### Supplied records

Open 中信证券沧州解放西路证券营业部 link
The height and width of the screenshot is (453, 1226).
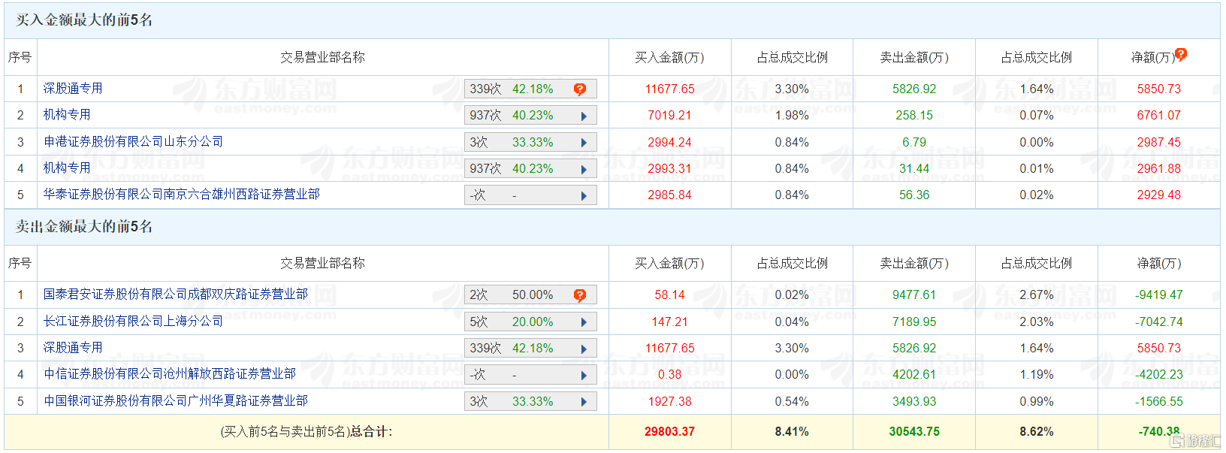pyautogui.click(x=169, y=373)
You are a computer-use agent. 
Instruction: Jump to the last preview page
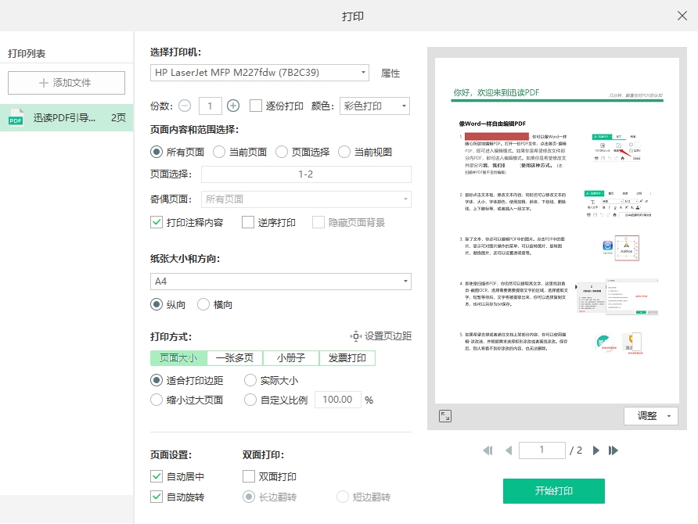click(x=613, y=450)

######

▶ [Problem to work on] Change "last" to "first" in the listing above and write out all of its lines again with nothing else altered. Leave the pictures out.

▶ [Right answer]
Open 中信证券沧州解放西路证券营业部 link
The height and width of the screenshot is (453, 1226).
pyautogui.click(x=169, y=373)
You are a computer-use agent. 
Instruction: Jump to the first preview page
click(x=613, y=450)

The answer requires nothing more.